● **What you need to do**:
Quote every entry word for word.

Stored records
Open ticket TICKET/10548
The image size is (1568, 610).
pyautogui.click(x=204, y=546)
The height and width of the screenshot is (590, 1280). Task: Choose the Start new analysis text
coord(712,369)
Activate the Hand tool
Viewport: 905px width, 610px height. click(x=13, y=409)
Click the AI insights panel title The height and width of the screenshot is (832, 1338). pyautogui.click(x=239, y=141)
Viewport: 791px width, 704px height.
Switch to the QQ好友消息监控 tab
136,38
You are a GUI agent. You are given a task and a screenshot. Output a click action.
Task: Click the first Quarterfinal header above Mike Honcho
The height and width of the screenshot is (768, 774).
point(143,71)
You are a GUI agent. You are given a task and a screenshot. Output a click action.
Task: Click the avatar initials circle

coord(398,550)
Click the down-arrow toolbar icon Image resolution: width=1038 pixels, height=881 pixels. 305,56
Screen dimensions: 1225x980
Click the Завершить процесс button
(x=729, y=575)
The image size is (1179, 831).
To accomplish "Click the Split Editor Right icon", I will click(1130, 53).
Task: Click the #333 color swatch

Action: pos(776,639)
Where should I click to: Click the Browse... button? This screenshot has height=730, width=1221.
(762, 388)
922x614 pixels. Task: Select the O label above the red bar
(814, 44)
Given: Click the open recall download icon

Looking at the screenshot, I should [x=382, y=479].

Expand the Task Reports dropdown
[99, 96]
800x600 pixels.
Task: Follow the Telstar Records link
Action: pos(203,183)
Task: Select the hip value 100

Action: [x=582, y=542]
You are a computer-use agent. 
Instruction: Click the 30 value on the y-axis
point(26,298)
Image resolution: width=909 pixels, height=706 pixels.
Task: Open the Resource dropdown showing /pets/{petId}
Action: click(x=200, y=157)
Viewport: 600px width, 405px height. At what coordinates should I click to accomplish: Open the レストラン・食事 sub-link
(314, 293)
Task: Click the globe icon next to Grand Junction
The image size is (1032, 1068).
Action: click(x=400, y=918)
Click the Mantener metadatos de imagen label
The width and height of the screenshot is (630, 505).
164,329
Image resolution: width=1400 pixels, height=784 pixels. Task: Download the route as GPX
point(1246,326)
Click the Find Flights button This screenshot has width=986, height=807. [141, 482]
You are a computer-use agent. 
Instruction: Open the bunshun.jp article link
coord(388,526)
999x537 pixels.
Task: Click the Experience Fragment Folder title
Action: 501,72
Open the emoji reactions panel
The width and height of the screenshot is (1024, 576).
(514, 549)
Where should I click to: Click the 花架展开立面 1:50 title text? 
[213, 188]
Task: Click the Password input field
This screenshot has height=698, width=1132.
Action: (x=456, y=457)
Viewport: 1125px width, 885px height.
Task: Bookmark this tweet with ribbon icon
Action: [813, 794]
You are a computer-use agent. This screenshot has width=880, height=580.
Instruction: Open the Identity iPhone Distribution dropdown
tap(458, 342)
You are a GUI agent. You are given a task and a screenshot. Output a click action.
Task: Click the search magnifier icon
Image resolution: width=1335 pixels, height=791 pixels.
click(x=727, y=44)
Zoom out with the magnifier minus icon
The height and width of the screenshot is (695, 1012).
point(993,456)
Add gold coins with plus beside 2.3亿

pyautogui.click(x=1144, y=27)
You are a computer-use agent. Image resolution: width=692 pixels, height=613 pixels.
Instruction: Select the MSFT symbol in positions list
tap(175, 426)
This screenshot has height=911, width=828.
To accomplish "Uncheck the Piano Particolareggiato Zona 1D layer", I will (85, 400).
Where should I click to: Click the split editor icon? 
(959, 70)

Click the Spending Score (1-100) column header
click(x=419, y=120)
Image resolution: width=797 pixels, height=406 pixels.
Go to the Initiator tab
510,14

● **Written answer**:
Open ticket TICKET/10548
The image size is (1568, 610).
pyautogui.click(x=204, y=546)
The height and width of the screenshot is (590, 1280). Task: Choose the Start new analysis text
coord(712,369)
Activate the Hand tool
Viewport: 905px width, 610px height. click(x=13, y=409)
Click the AI insights panel title The height and width of the screenshot is (832, 1338). pyautogui.click(x=239, y=141)
Viewport: 791px width, 704px height.
Switch to the QQ好友消息监控 tab
136,38
You are a GUI agent. You are given a task and a screenshot. Output a click action.
Task: Click the first Quarterfinal header above Mike Honcho
The height and width of the screenshot is (768, 774).
point(143,71)
You are a GUI agent. You are given a task and a screenshot. Output a click action.
Task: Click the avatar initials circle

coord(398,550)
Click the down-arrow toolbar icon Image resolution: width=1038 pixels, height=881 pixels. 305,56
Screen dimensions: 1225x980
Click the Завершить процесс button
(x=729, y=575)
The image size is (1179, 831).
To accomplish "Click the Split Editor Right icon", I will click(1130, 53).
Task: Click the #333 color swatch

Action: pos(776,639)
Where should I click to: Click the Browse... button? This screenshot has height=730, width=1221.
(762, 388)
922x614 pixels. Task: Select the O label above the red bar
(814, 44)
Given: Click the open recall download icon

Looking at the screenshot, I should [x=382, y=479].

Expand the Task Reports dropdown
[99, 96]
800x600 pixels.
Task: Follow the Telstar Records link
Action: pos(203,183)
Task: Select the hip value 100

Action: [x=582, y=542]
You are a computer-use agent. 
Instruction: Click the 30 value on the y-axis
point(26,298)
Image resolution: width=909 pixels, height=706 pixels.
Task: Open the Resource dropdown showing /pets/{petId}
Action: click(x=200, y=157)
Viewport: 600px width, 405px height. At what coordinates should I click to accomplish: Open the レストラン・食事 sub-link
(314, 293)
Task: Click the globe icon next to Grand Junction
The image size is (1032, 1068).
Action: click(x=400, y=918)
Click the Mantener metadatos de imagen label
The width and height of the screenshot is (630, 505).
164,329
Image resolution: width=1400 pixels, height=784 pixels. Task: Download the route as GPX
point(1246,326)
Click the Find Flights button This screenshot has width=986, height=807. [141, 482]
You are a computer-use agent. 
Instruction: Open the bunshun.jp article link
coord(388,526)
999x537 pixels.
Task: Click the Experience Fragment Folder title
Action: 501,72
Open the emoji reactions panel
The width and height of the screenshot is (1024, 576).
(514, 549)
Where should I click to: Click the 花架展开立面 1:50 title text? 
[213, 188]
Task: Click the Password input field
This screenshot has height=698, width=1132.
Action: (x=456, y=457)
Viewport: 1125px width, 885px height.
Task: Bookmark this tweet with ribbon icon
Action: [813, 794]
You are a computer-use agent. This screenshot has width=880, height=580.
Instruction: Open the Identity iPhone Distribution dropdown
tap(458, 342)
You are a GUI agent. You are given a task and a screenshot. Output a click action.
Task: Click the search magnifier icon
Image resolution: width=1335 pixels, height=791 pixels.
click(x=727, y=44)
Zoom out with the magnifier minus icon
The height and width of the screenshot is (695, 1012).
point(993,456)
Add gold coins with plus beside 2.3亿

pyautogui.click(x=1144, y=27)
You are a computer-use agent. Image resolution: width=692 pixels, height=613 pixels.
Instruction: Select the MSFT symbol in positions list
tap(175, 426)
This screenshot has height=911, width=828.
To accomplish "Uncheck the Piano Particolareggiato Zona 1D layer", I will (85, 400).
Where should I click to: Click the split editor icon? 
(959, 70)

Click the Spending Score (1-100) column header
click(x=419, y=120)
Image resolution: width=797 pixels, height=406 pixels.
Go to the Initiator tab
510,14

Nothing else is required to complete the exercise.